Stored data
++++
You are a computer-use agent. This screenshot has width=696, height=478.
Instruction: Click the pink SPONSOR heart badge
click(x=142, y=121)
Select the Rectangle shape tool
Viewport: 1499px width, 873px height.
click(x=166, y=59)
++++
**Exercise requirements**
Each line shown above needs to be transcribed exactly.

**Solution to this exercise**
You are a computer-use agent. This screenshot has width=696, height=478.
Instruction: Click the pink SPONSOR heart badge
click(x=142, y=121)
Select the Rectangle shape tool
Viewport: 1499px width, 873px height.
click(x=166, y=59)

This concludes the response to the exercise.